Item coordinate data
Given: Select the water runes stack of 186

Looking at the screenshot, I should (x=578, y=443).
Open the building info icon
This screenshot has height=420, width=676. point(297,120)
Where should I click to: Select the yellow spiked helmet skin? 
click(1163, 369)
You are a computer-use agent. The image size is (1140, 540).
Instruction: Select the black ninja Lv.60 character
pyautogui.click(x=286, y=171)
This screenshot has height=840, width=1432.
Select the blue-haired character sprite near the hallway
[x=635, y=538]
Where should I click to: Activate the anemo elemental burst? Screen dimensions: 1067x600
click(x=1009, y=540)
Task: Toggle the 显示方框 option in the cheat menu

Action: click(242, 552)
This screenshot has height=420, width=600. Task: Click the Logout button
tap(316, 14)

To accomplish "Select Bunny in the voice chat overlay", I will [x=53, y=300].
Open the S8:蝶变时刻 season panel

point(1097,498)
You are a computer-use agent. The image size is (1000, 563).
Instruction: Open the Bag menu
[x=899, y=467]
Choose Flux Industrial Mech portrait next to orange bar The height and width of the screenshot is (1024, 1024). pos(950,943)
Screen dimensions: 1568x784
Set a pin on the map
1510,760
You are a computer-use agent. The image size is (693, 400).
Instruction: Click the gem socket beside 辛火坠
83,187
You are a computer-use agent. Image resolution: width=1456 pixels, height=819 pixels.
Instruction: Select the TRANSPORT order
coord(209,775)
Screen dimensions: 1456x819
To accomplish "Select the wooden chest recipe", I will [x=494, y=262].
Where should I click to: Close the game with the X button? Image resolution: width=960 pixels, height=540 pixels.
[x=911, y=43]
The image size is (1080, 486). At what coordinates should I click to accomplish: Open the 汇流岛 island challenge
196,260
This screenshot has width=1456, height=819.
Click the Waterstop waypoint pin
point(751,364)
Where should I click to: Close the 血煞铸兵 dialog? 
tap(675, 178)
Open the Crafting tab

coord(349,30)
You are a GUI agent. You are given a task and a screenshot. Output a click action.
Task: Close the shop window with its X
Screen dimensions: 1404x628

* What needs to be done *
Please give the lines again, starting with the line with "Task: Toggle the" and going on through the line with "tap(316, 14)", and swap "Logout" for "Sign Out". Leave everything else unchanged.

* Solution for this exercise *
Task: Toggle the 显示方框 option in the cheat menu

Action: click(242, 552)
This screenshot has height=420, width=600. Task: Click the Sign Out button
tap(316, 14)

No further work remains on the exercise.